§ **Enunciado da tarefa**
Dê continuidade ao texto sobre a chegada de Massateru ao Brasil, começando logo após a última frase apresentada.

§ **Texto fornecido**
________
No ano em que Massateru, seu pai, nasceu, o Japão travava uma guerra com a Rússia. Em 27 de maio de 1905, os navios japoneses dizimaram a frota russa no Estreito de Tsushima, que separa o Japão da Coréia. O imperador Mutsuhito, que escolhera chamar seu período de poder de Era Meiji (a era do governo iluminado), fez questão de anunciar que o Japão se tornara a primeira potência a derrotar a Rússia, coisa que nem Napoleão conseguira.

A chegada de Massateru ao Brasil não diminuiu a angústia da viagem. Pouco antes de o Wakasa Maru aportar em Santos, aconteceu a pior geada já registrada até hoje no País, que destruiu uma parte considerável das fazendas de café de São Paulo, destino da maioria daqueles imigrantes. Havia muito pouco café para colher, as condições de trabalho eram bem ruins e a remuneração tão baixa a ponto de eles se sentirem escravizados. Para completar o quadro, 1918 foi o ano da gripe espanhola, uma pandemia que atingiu cerca de 65% da população. No Rio de Janeiro foram registradas mais de 14 mil mortes e, em São Paulo, 2 mil.
________
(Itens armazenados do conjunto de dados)
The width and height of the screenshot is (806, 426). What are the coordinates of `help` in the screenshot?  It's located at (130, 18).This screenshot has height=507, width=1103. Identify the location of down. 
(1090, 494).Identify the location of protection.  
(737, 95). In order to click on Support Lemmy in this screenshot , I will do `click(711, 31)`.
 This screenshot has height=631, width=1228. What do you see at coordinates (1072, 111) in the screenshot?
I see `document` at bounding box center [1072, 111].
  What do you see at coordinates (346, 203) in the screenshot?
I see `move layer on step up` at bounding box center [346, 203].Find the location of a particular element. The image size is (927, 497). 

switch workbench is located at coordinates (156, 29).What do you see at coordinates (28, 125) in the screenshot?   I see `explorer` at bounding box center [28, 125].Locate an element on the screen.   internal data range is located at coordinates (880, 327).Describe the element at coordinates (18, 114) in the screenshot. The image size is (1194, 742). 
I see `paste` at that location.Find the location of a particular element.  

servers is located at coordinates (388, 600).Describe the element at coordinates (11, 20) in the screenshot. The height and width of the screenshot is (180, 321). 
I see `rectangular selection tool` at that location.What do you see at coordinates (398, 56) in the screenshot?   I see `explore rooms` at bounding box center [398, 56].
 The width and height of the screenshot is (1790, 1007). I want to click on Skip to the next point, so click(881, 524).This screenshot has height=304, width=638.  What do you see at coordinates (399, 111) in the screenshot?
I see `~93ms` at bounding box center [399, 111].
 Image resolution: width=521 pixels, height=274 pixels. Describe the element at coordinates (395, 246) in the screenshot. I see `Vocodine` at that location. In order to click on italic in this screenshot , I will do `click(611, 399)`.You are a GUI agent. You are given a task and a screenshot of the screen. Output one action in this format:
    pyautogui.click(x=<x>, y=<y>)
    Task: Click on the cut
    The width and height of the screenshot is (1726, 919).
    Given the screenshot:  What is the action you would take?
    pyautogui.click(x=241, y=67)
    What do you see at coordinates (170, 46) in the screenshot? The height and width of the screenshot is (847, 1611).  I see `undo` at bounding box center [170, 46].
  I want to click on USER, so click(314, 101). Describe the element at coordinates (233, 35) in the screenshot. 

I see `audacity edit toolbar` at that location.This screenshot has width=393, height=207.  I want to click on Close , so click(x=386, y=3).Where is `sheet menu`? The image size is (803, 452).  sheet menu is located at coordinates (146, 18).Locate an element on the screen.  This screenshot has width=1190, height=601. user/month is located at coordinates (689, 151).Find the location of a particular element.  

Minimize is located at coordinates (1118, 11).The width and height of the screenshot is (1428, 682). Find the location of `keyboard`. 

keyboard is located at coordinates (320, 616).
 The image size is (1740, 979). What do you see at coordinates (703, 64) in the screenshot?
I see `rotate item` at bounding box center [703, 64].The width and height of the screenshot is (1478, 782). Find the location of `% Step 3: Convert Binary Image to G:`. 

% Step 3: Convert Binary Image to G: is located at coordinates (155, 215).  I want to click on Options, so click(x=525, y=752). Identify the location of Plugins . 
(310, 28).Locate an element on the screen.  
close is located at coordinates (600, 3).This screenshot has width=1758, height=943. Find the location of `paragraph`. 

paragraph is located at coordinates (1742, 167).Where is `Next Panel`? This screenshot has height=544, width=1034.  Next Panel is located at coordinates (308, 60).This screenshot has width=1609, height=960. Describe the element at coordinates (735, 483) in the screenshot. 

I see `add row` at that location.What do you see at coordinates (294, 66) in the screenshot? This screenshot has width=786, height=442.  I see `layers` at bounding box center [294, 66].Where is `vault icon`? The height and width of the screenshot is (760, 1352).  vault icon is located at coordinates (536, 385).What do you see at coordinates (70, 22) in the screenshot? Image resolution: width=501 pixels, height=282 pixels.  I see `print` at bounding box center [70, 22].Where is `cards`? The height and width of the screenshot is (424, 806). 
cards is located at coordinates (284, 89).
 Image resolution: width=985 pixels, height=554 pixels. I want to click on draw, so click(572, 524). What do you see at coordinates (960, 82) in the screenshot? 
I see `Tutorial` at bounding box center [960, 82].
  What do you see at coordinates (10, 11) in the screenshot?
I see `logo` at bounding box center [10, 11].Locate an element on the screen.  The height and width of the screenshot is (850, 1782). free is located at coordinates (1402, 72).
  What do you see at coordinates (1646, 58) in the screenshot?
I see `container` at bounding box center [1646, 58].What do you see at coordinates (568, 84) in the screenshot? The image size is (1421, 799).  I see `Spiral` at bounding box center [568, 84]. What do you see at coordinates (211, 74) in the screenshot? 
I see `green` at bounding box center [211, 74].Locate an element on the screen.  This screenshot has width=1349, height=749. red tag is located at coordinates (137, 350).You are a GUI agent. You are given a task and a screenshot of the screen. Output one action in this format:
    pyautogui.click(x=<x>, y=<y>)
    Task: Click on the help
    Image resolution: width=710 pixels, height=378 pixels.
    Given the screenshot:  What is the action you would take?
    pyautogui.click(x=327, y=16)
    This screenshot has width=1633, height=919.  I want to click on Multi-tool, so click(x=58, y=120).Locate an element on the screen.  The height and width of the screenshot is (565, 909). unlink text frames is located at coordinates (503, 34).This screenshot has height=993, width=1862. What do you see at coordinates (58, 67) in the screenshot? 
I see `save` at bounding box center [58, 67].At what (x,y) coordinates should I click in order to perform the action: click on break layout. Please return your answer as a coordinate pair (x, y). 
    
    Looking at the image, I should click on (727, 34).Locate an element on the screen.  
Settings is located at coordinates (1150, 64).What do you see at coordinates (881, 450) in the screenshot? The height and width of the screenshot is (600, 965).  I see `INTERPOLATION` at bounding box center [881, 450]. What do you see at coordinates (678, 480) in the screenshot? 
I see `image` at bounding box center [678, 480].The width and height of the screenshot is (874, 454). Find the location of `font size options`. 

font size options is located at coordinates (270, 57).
________
§ **Resposta**
A saga do pai de Jorge continuou depois da Segunda Guerra, quando ele foi preso por pertencer a uma organização nacionalista japonesa que se recusava a reconhecer que o Japão perdera a guerra e foi acusada pela morte de compatriotas que admitiam a derrota.

Jorge J. Okubaro nasceu em Araraquara em julho de 1946. Estudou engenharia, ciências sociais e jornalismo. Seu livro, o relato de uma vida atribulada, é bastante minucioso, incisivo e emocionante. E pode-se dizer que trata, em primeiro lugar, da imigração okinawana para o Brasil e, depois, da imigração japonesa.